## Extract to read
[Begin]

Why did Mr Downer appear to so easily agree to the postponement? After all, he has waited for almost a decade to proceed with this matter.
He was the lead prosecutor on the NPA team that composed the original indictment, and when acting NDPP, Mokotedi Mpshe, chose to – irrationally – withdraw the charges in 2009, he objected volubly, because he was convinced that the case was winnable.
Listening to him on Friday, it is obvious that he is still convinced.
Having agreed to the Friday June 8 postponement, he smoothly went on to note that the court roll is empty from Monday November 12, and suggested to the bench that the matter be set down for trial on that day.
Which means he is confident that Mr Zuma’s decision to take the re-serving of the indictment on review will be unsuccessful, and that the matter of Mr Zuma’s legal fees has no bearing on the mater anyway, which of course it doesn’t.
Who pays Mr Zuma’s legal fees is tangential to the matter before the courts, but for Mr Zuma, it is a grave matter.
Squandering taxpayers’ money on fruitless review and appeal applications is very different to squandering one’s own money, and Mr Zuma must also confront another unpleasant possibility: if the DA’s court challenge of that agreement is successful, Mr Zuma’s counsel might think twice before engaging in endless court actions, if payment of their legal fees is no longer guaranteed.

[End]

## Data section
[Begin]

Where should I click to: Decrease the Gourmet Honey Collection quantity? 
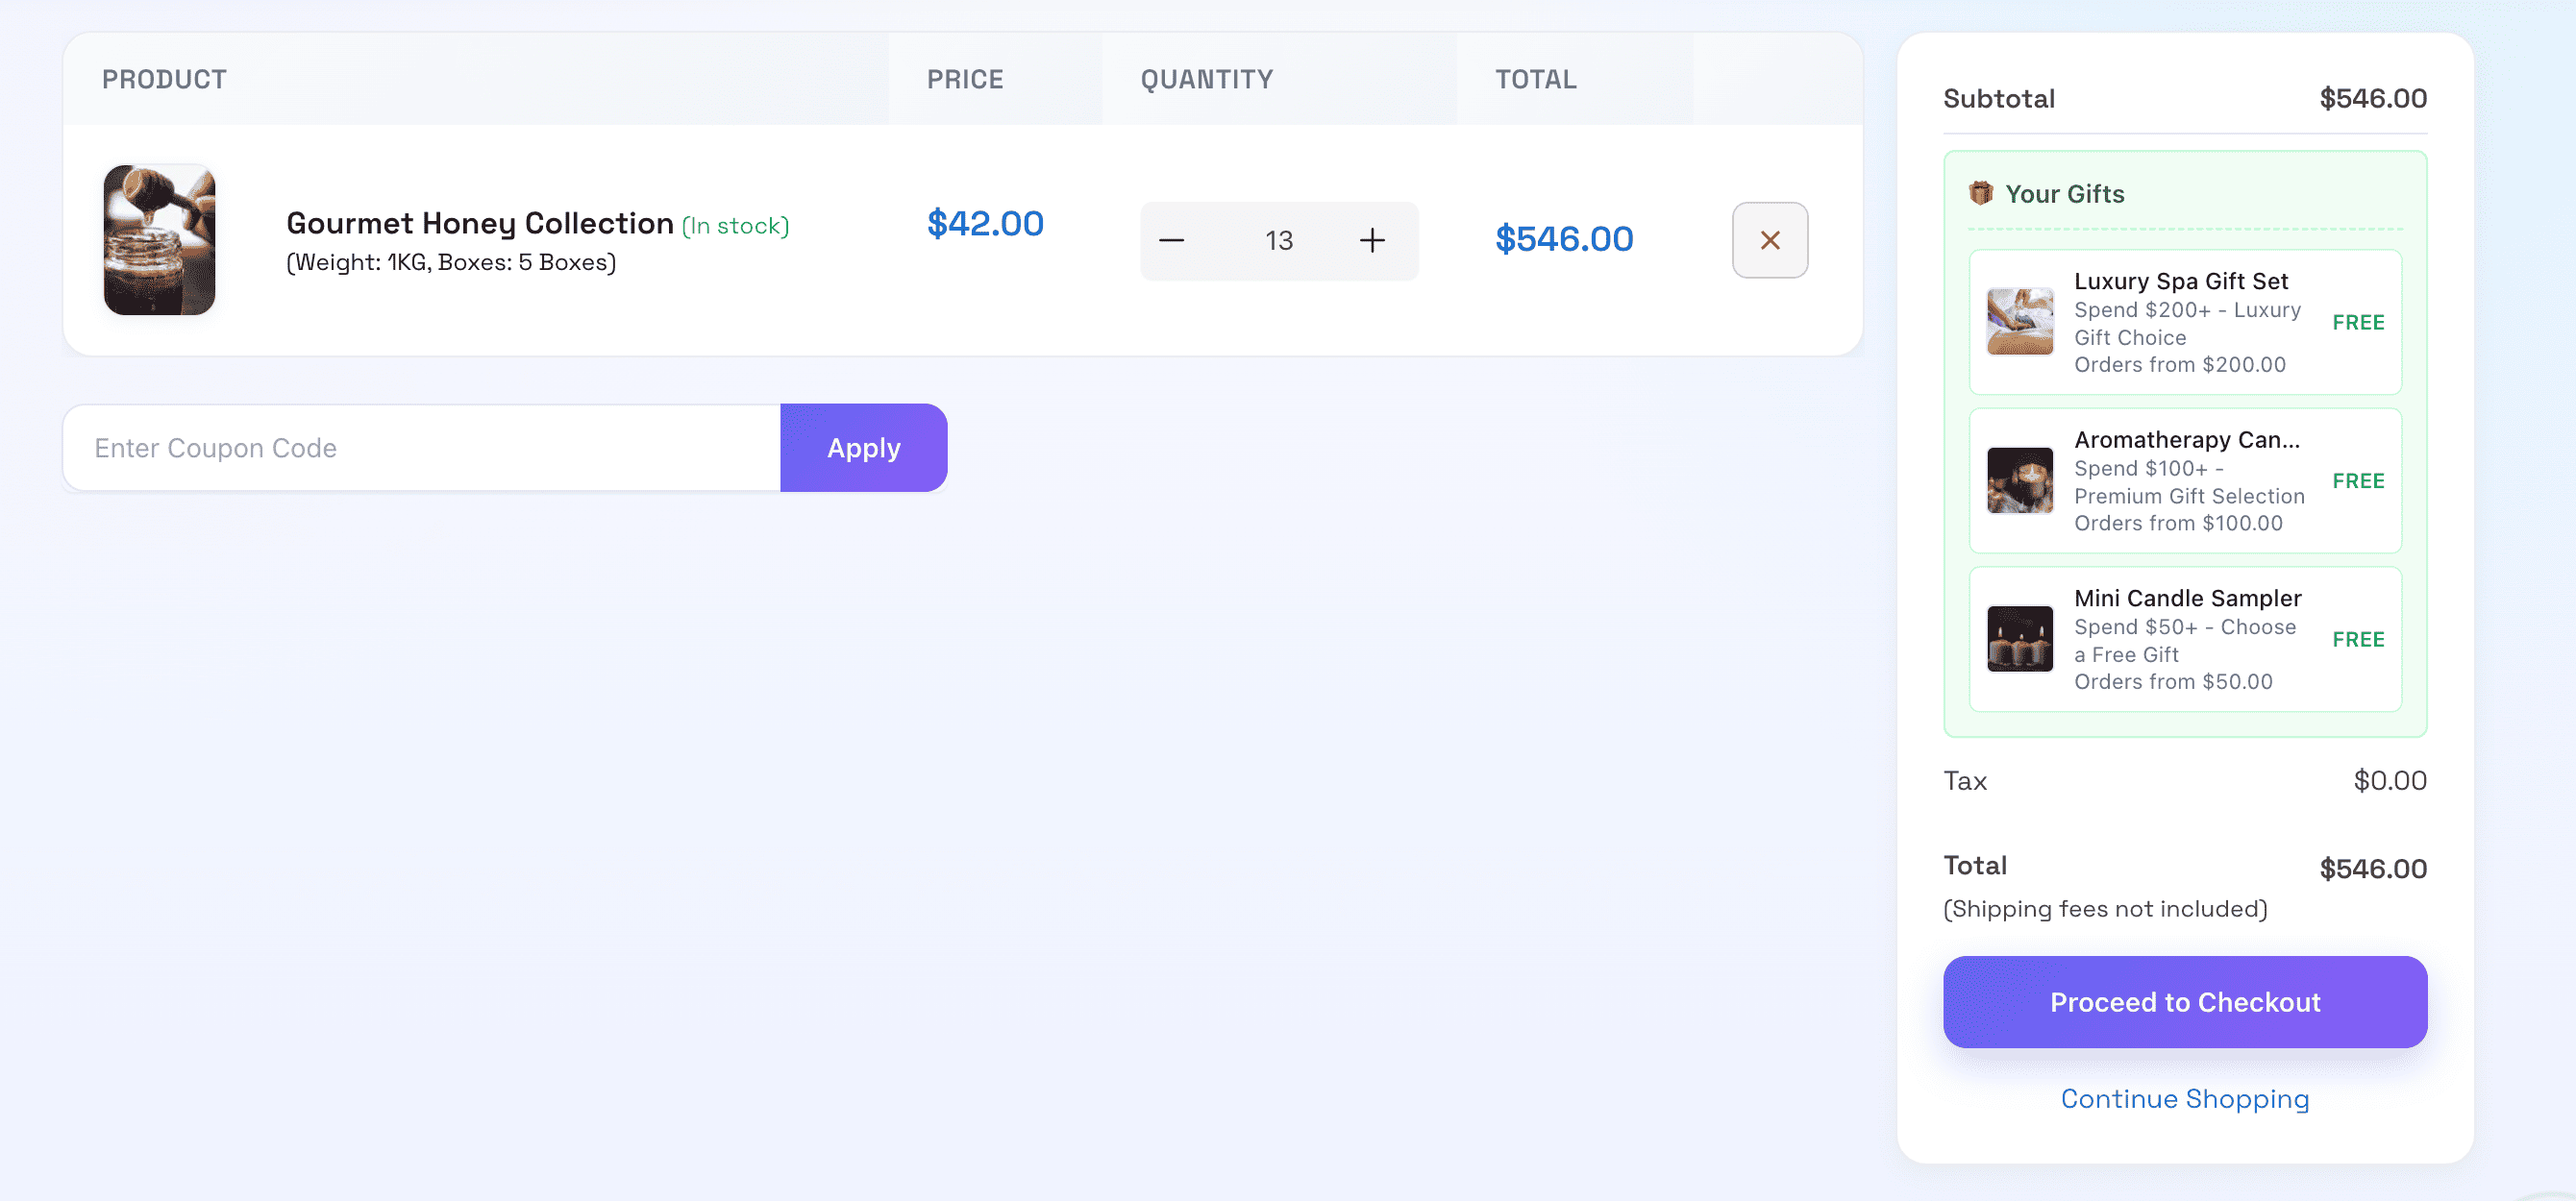click(x=1173, y=240)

[End]

## List of tasks
a) Retype the passage on Mr Zuma's prosecution, starting at "Who pays Mr" and ending at "no longer guaranteed.".
b) Extend the passage on Mr Zuma's prosecution by writing what follows its final sentence.

## Results of the tasks
a)
Who pays Mr Zuma’s legal fees is tangential to the matter before the courts, but for Mr Zuma, it is a grave matter.
Squandering taxpayers’ money on fruitless review and appeal applications is very different to squandering one’s own money, and Mr Zuma must also confront another unpleasant possibility: if the DA’s court challenge of that agreement is successful, Mr Zuma’s counsel might think twice before engaging in endless court actions, if payment of their legal fees is no longer guaranteed.

b)
More than one legal expert – constitutional law expert Pierre de Vos and ace jurist, advocate Tembeka Ngcukaitobi – have already expressed the opinion that the agreement is probably unconstitutional.
Mr Zuma’s counsel quite naturally agreed to the postponement to Friday June 8, but coyly suggested that it would be prudent to await the outcomes of Mr Zuma’s review application and the DA’s challenge to the funding agreement, as if either matter would influence the day on which Mr Zuma will have to sit in the dock as the case unfolds, the 200-odd witnesses for the prosecution give testimony, and the thousands of pages of evidence are submitted into the record.
The heads of argument in Mr Zuma’s review application should make interesting reading, because after his dramatic climb down in the Supreme Court of Appeals last year, in which his counsel conceded that Mr Mpshe’s 2009 decision to withdraw charges was indeed irrational, the legal cupboard is bare.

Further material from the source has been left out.